Готфрид ван Свитен совершенно искренне считал Моцарта самым лучшим и самым талантливым музыкантом всех времен и народов. Больше того, он умел это очень здорово и внятно объяснить другим. И на самом деле едва ли не половина комплиментов Моцарту как гению, которые потом разойдутся по книгам, исследованиям, эссе, биографиям, именно бароном и придумана. Например, скорее всего, ван Свитену принадлежат слова, которые мы знаем как слова Чайковского о Моцарте: «Моцарт есть высшая кульминационная точка, до которой красота досягала в сфере музыки…» Для себя же Готфрид ван Свитен предусмотрел должность еще более интересную — своего рода «литературный редактор» жизни и поступков своего протеже.

───

• [Что нужно сделать]:
1: Определите, пожалуйста, согласуются ли с фрагментом о ван Свитене утверждения (а), (б) и (в). Для каждого ответьте «да» или «нет» и дословно приведите решающие слова фрагмента: (а) ван Свитен считал Моцарта самым талантливым музыкантом всех времен; (б) слова о «высшей кульминационной точке» во фрагменте уверенно приписаны Чайковскому; (в) ван Свитен не умел объяснить другим свое мнение о Моцарте.
2: Выведите без изменений ту часть фрагмента о ван Свитене, которая начинается со слов, содержащих «Готфрид ван Свитен совершенно», и заканчивается словами «поступков своего протеже.».

• [Исходные данные]:
───

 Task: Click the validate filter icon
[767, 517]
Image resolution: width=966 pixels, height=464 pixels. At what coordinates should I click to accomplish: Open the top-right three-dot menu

───

• [Ответы по заданиям]:
1:
(а) Да: «Готфрид ван Свитен совершенно искренне считал Моцарта самым лучшим и самым талантливым музыкантом всех времен и народов».
(б) Нет: «скорее всего, ван Свитену принадлежат слова, которые мы знаем как слова Чайковского о Моцарте».
(в) Нет: «он умел это очень здорово и внятно объяснить другим».

2:
Готфрид ван Свитен совершенно искренне считал Моцарта самым лучшим и самым талантливым музыкантом всех времен и народов. Больше того, он умел это очень здорово и внятно объяснить другим. И на самом деле едва ли не половина комплиментов Моцарту как гению, которые потом разойдутся по книгам, исследованиям, эссе, биографиям, именно бароном и придумана. Например, скорее всего, ван Свитену принадлежат слова, которые мы знаем как слова Чайковского о Моцарте: «Моцарт есть высшая кульминационная точка, до которой красота досягала в сфере музыки…» Для себя же Готфрид ван Свитен предусмотрел должность еще более интересную — своего рода «литературный редактор» жизни и поступков своего протеже.